For this entrepreneur, a true example of improvement, it was unthinkable to collect such a pension at 31 years old. So he rejected it and this was his response: “I’m going to dedicate myself to the world of snow, to start a company, because I’ve always wanted to be an entrepreneur. I had it in me.”
Thus, driven by his youth and his desire to work, Juan requested that his case be reviewed and requested a medical discharge. He managed to have his file go through several phases, reducing his status to a total permanent disability and, finally, to a permanent disability for his usual profession, in this case as a construction manager. By making this decision, he gave up the absolute maximum pension (keeping approximately half of the amount) in exchange for regaining the legal right to work in other areas.
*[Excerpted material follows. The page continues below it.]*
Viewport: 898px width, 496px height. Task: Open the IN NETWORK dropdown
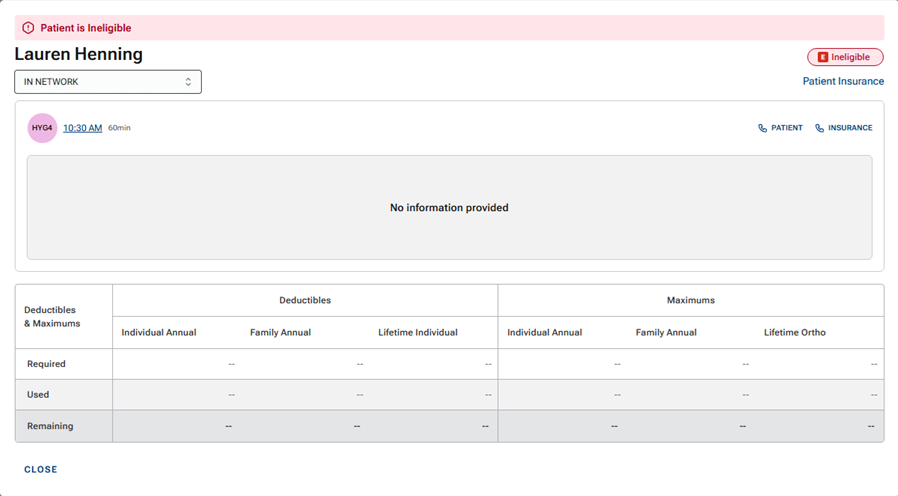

Thanks to this, he was able to found his own ski clothing brand, knowing from the beginning that it had to be “next to a powerful resort.” “I hesitated between the Alps, Andorra and Baqueira Beret. And well, the State had spent so much money on me, with the hospitals, I have a construction manager’s pension, and it was a great reason for me to try as much as possible to return what public health, the university, had given me. I went to a public engineering school,” he explains.
For this reason, he says that he wanted to start a business here, in Spain, to try to give back even part of what he had received: “Go, for example, to the Alps and get the brand from France or from Italy, because it was a reason that no, I didn’t see myself. And I went to the Aran Valley.”
That brand is Reforcer, inspired precisely by the improvement of its founder, as indicated on its website: “It was born out of the desire to improve on a personal and sporting level. In life we have many mountains to climb. We also have to prepare to face the storms. The key is not to give up, it is not about resisting but strengthening our capabilities, accepting the inevitable and transforming each challenge into an opportunity to overcome. The value of connecting with the mountain, caring for it and protecting it.”